Okay, so the country currently has a fiscal deficit (spending more than receiving, G > T ) . Let’s give this net balance 5.
Therefore the other half of the equation, (S – I) – (X – M) MUST equal 5.
Therefore, as you can see ( S - I ) needs to be a positive figure ( i.e greater or equal to 5) as we now have to subtract ( X - M )
I think you understand it, just mabye needs a couple of days to get your head around it. Perhaps find a couple practise questions from Qbank as that will also explain the answers more clearly than I have,
But if you have negative (X - M), then it would add to (S - I)…

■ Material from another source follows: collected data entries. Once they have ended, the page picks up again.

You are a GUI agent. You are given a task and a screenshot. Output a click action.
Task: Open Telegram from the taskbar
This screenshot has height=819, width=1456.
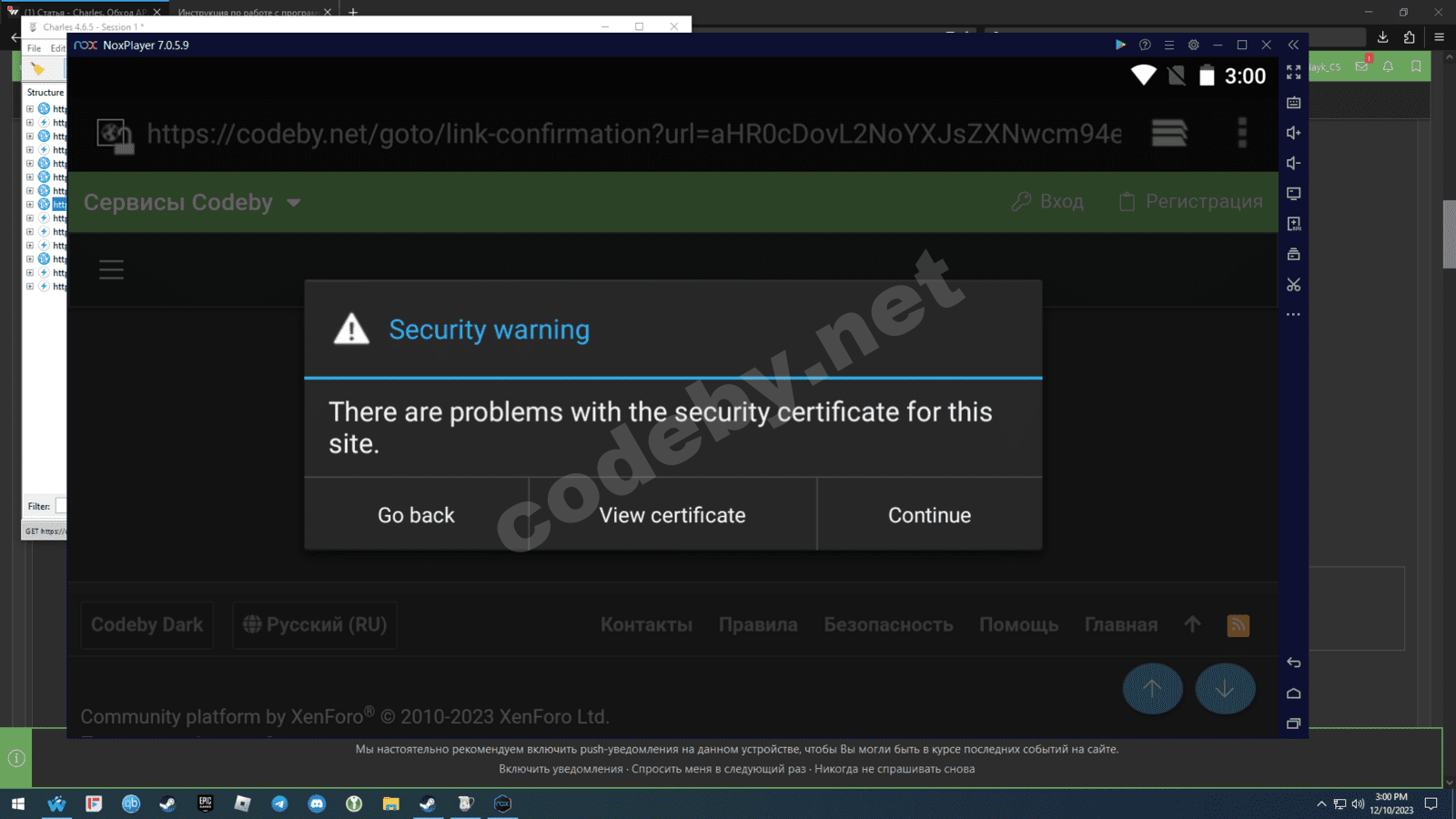point(279,804)
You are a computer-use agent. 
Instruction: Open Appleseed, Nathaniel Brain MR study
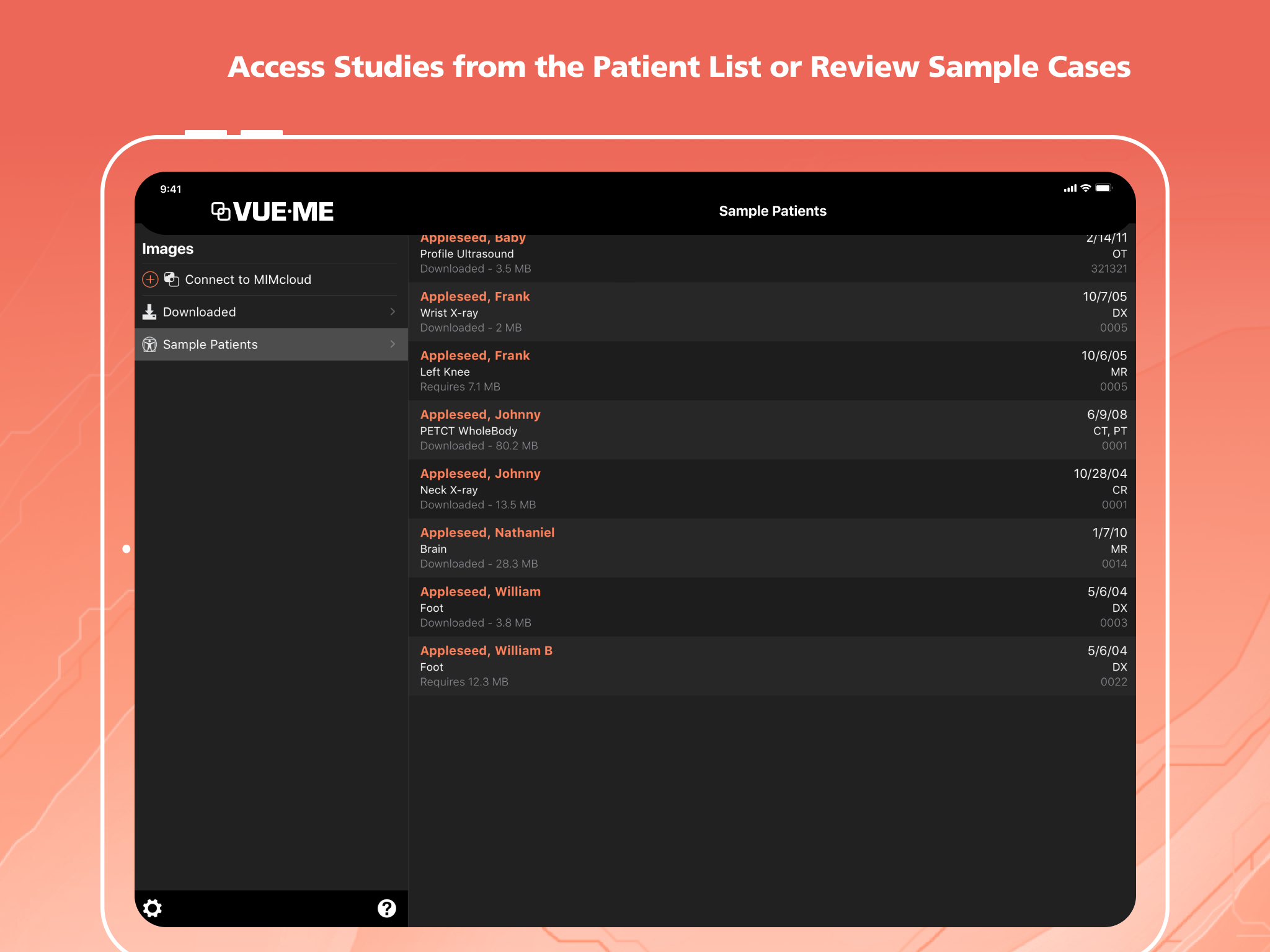[771, 548]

Because the trade deficit will be a minus. Therefore it it minus a negative number = positve number.
I think that’s right. Someone please correct if not.
gonna skip this LOS and guess it on exam
i’m so confused
G – T > 0; it’s positive.
If S – I < 0 (negative) and X – M > 0 (positive), then (S – I) – (X – M) is negative – positive = negative; thus, it cannot equal G – T (positive).
So . . . either S – I > 0, or X – M < 0.
That’s what they said.
No. But the above is a good way of understanding it so that you don’t have to memorize it.